→ Dataset:

--------------------------------

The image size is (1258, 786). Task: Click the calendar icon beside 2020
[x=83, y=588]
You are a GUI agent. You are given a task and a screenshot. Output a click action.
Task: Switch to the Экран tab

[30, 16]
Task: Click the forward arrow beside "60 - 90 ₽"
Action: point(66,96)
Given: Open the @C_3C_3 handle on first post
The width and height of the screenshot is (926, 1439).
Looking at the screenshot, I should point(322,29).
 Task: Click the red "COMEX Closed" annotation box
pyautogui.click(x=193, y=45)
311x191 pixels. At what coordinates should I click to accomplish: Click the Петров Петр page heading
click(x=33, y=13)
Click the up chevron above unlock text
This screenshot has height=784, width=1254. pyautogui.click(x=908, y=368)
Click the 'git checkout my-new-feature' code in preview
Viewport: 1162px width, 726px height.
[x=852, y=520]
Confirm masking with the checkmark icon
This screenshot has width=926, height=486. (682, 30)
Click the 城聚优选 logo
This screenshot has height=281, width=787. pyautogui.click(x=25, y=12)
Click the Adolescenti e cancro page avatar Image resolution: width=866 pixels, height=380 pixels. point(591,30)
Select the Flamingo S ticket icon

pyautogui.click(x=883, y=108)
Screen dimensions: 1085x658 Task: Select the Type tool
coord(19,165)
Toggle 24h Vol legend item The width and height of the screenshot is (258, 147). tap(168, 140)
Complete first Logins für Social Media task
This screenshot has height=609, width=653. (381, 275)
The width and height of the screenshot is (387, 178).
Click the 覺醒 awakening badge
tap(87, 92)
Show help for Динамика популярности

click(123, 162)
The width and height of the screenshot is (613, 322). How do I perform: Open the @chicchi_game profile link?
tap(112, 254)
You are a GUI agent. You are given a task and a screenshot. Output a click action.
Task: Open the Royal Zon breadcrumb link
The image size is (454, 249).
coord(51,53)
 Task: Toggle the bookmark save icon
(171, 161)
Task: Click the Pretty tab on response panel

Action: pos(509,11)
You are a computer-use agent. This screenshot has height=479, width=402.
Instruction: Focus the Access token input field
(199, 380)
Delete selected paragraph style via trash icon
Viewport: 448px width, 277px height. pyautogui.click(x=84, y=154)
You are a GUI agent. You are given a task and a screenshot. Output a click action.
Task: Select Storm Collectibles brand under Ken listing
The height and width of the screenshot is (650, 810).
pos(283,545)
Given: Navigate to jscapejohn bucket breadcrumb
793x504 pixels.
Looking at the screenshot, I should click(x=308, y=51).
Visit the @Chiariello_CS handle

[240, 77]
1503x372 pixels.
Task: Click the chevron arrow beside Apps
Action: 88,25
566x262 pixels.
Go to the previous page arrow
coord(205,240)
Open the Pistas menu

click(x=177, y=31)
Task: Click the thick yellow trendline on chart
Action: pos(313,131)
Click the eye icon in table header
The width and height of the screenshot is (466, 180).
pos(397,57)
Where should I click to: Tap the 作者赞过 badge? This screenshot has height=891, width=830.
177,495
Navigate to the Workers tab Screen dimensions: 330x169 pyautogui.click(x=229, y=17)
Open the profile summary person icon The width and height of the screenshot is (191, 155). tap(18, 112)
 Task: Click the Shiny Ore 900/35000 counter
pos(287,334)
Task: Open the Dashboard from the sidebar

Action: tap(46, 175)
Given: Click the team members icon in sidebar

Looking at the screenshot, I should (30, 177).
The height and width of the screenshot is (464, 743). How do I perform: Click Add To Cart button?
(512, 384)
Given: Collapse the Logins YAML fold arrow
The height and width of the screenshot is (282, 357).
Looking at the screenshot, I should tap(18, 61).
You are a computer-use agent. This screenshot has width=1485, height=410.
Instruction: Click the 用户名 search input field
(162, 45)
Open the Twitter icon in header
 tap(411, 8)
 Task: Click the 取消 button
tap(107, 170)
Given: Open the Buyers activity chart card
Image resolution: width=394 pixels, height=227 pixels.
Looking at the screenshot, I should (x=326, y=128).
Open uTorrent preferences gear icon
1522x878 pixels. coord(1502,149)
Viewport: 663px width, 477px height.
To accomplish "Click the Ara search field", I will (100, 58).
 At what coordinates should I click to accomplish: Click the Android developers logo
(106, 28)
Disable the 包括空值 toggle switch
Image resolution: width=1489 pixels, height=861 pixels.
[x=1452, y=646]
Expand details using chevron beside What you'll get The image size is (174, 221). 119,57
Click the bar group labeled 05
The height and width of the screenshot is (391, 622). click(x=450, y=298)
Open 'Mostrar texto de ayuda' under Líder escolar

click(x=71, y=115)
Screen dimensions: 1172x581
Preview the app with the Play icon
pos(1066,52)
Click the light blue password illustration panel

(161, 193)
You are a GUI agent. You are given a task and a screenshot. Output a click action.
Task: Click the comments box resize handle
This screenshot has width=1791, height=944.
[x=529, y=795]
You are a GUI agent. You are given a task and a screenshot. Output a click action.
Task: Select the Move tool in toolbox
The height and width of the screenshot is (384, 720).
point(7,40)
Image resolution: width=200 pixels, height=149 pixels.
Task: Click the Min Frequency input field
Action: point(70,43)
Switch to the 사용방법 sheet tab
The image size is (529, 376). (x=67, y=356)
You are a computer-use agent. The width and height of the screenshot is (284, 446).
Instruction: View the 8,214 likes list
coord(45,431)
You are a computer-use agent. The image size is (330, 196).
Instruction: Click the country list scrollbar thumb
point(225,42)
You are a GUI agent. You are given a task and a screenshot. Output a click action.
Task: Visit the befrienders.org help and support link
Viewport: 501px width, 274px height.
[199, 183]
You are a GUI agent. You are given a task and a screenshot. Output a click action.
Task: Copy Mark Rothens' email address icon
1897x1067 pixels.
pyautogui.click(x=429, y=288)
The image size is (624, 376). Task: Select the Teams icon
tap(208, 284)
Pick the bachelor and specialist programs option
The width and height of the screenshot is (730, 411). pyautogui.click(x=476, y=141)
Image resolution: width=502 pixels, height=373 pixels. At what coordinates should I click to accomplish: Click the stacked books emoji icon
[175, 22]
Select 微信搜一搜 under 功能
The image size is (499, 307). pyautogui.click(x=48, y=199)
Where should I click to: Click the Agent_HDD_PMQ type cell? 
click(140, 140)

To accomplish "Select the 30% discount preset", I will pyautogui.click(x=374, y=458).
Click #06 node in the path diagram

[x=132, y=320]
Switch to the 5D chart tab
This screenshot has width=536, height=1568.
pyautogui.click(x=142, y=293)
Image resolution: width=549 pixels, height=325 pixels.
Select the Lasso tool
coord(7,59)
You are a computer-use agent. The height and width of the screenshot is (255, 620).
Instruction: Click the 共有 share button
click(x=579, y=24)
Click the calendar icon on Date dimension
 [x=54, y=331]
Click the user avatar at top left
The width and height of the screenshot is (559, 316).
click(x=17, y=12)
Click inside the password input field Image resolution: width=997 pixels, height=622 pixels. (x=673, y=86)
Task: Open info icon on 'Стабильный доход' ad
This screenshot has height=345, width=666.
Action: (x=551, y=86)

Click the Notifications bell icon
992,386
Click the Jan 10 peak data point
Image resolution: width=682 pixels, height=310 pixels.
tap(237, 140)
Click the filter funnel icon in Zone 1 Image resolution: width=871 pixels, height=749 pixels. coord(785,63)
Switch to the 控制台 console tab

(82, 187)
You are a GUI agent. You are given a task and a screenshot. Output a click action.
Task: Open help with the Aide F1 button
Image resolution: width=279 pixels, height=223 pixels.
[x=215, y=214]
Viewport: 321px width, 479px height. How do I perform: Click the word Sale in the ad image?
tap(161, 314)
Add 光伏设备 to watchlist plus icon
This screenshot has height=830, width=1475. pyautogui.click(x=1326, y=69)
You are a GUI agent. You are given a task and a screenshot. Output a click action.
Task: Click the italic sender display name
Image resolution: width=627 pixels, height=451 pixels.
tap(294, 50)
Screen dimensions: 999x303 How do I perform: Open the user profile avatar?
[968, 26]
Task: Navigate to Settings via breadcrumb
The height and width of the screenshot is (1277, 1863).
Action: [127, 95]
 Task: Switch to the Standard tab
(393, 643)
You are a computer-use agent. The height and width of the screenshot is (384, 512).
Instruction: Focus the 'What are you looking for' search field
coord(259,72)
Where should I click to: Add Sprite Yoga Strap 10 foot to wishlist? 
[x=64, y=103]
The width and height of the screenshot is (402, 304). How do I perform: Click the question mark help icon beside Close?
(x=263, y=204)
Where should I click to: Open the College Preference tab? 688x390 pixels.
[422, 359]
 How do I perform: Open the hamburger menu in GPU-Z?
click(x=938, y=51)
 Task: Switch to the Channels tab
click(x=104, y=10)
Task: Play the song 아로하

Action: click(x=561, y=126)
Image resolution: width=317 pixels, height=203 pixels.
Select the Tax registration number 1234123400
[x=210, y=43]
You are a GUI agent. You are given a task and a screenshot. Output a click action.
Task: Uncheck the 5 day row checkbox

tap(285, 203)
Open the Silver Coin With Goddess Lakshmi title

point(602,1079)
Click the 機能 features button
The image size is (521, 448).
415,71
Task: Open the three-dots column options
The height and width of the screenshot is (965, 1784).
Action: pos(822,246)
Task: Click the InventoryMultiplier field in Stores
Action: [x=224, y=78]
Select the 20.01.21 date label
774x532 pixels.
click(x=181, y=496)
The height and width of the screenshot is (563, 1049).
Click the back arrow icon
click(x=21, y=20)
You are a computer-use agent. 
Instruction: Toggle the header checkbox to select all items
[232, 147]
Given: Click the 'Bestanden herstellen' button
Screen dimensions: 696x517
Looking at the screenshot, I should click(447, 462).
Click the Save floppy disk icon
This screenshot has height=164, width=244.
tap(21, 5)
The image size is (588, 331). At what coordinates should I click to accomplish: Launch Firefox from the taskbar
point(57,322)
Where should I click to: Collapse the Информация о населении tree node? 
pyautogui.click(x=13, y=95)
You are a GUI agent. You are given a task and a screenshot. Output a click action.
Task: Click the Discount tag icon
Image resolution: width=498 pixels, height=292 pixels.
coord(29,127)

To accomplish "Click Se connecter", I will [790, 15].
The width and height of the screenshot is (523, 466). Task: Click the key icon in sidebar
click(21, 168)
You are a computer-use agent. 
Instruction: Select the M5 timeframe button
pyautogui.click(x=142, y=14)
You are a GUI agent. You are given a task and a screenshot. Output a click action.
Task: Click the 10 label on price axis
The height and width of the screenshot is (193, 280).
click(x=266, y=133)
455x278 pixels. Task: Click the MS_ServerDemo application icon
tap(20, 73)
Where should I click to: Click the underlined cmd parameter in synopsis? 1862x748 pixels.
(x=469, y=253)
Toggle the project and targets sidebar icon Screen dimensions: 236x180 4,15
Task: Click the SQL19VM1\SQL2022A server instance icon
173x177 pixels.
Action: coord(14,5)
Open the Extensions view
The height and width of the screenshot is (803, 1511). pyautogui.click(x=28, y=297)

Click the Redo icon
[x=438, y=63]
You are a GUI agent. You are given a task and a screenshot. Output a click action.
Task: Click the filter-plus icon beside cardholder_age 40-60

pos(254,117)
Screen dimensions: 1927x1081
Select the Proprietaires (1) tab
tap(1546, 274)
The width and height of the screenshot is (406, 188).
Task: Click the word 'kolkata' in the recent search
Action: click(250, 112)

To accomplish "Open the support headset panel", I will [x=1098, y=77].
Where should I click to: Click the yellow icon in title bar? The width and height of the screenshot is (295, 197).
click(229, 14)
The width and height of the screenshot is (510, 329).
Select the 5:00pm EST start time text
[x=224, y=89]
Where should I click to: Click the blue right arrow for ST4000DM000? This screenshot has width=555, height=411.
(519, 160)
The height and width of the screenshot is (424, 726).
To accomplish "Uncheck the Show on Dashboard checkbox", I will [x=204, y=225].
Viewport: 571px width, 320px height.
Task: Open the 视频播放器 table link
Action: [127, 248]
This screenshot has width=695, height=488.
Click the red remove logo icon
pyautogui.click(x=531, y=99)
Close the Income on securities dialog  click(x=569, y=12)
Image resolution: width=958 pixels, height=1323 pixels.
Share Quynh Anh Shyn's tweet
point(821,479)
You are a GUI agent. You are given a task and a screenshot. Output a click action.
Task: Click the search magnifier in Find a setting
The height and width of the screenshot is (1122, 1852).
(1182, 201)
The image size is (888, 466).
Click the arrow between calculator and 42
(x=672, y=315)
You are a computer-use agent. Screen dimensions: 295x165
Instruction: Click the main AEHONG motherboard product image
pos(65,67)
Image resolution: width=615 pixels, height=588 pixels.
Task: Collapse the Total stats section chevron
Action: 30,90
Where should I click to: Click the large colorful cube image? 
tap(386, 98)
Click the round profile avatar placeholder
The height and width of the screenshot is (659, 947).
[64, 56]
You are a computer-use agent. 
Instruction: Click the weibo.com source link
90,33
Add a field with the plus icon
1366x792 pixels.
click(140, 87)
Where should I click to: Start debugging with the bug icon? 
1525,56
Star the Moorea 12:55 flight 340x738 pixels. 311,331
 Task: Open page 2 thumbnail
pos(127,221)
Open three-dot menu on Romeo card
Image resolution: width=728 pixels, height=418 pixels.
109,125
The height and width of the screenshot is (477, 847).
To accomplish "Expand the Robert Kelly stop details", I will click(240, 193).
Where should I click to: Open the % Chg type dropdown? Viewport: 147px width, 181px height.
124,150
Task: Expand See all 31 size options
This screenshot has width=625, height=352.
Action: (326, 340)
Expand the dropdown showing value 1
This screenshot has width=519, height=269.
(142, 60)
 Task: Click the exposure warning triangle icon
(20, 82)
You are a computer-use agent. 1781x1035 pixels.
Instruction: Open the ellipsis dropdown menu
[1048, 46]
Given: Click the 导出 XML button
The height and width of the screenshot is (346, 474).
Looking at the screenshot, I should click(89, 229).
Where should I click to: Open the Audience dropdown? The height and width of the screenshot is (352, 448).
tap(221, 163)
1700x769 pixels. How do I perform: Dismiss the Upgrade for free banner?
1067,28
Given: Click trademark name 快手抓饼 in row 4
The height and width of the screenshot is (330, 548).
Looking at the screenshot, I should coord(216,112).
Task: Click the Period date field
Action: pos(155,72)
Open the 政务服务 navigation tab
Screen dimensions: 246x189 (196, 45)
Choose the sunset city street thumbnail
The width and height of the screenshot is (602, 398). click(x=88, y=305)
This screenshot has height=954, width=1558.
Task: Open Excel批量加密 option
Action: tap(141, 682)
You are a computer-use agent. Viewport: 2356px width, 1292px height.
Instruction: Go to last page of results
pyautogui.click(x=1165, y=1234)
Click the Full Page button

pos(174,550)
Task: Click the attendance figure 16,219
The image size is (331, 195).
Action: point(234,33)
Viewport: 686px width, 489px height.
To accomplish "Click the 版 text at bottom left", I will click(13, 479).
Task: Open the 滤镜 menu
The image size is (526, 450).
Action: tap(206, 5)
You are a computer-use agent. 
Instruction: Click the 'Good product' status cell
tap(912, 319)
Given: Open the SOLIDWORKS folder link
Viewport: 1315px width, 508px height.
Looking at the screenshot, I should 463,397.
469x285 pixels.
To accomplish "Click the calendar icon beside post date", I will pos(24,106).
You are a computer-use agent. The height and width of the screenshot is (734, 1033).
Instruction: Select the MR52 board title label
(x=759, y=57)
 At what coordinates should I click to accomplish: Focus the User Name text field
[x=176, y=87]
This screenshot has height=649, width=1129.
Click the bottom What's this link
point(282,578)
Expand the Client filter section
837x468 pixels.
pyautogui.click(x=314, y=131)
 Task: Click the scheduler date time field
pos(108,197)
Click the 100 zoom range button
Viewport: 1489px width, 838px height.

--------------------------------

→ What you are asked to do: Count the lines of the material above that contain the string "node", treating case as significant, and give only the number.

→ Correct response: 2